──────── Исходный фрагмент ────────

Богомолов меняет профессию: «Мне 49. Все только начинается»

Константин Богомолов никому не дает покоя: манифесты выпускает, название театра меняет, новыми спектаклями провоцирует. Но, как ни странно, главный провокатор отечественного театра на сегодняшний день остается самым результативным и эффективным как художник, так и как менеджер. Чего ждать от него в новом сезоне в Театре на Бронной и теперь еще на Сцене «Мельников» — мы поговорили с Константином. Надо сказать, возмутитель спокойствия удивил.

Я не уверен, что театры вообще должны именоваться режиссерскими именами

— На прошлой неделе на пресс-конференции ты поставил точки над «i» по театру Сцена «Мельников». Но скажи, если бы этот театр носил имя не Виктюка, а, скажем, Юрия Любимова, Анатолия Эфроса, Олега Ефремова, ты все равно бы изменил название?

— Скажу так: зависит от имени. Это как работать с каким-то историческим временем: когда оно уходит от нас назад, вглубь, ты способен его осмыслить не только эмоционально, но и философски, эстетически, можешь опираться на это время как на некий язык — в нем есть стиль, знаковые элементы. Но очень трудно осмысляется время, близкое к тебе. Вот то же самое и с фигурами культуры: они должны, по моему глубокому убеждению, отдалиться во времени, чтобы мы могли понять их место и значение в истории культуры и чтобы их именами назывались учреждения культуры.

— А также улицы, проспекты, самолеты, пароходы…

— В городской топонимике и ее принципах я ничего не понимаю. Я рассуждаю, размышляю лишь о своей сфере деятельности. И здесь есть еще вот какое соображение: я не уверен, что театры вообще должны именоваться режиссерскими именами. Все-таки театр для меня — это то пространство, в которое все время приходят разные энергии и разные режиссеры с разной эстетикой. Завтра, скажем, в условный театр имени Любимова придет условный новый Ефремов, просуществует там 20–30 лет и создаст в пространстве, где царил условный театр, блистательную психологическую традицию. И что потом? Опять переименовывать?

Так что в перемене имени сумма причин — и рациональных и интуитивных. В любом случае я был призван как художественный руководитель сделать так, чтобы этот театр ожил и снова стал центром притяжения для зрителей, и я беру на себя полную ответственность за каждый свой шаг. А время рассудит.

────────

Письменное задание:
Сколько лет, согласно фрагменту, может просуществовать «условный новый Ефремов» в условном театре имени Любимова? Приведенные далее строки взяты из другого источника.

──────── Данные ────────

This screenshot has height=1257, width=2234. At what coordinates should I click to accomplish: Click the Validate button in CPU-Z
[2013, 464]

────────
──────── Данные ────────

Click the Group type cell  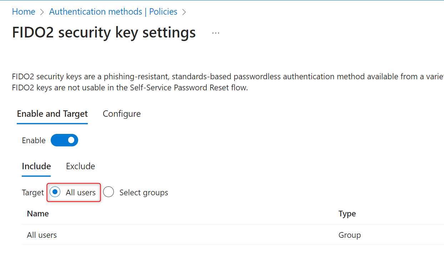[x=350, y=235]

────────

Решение задания:
20–30 лет.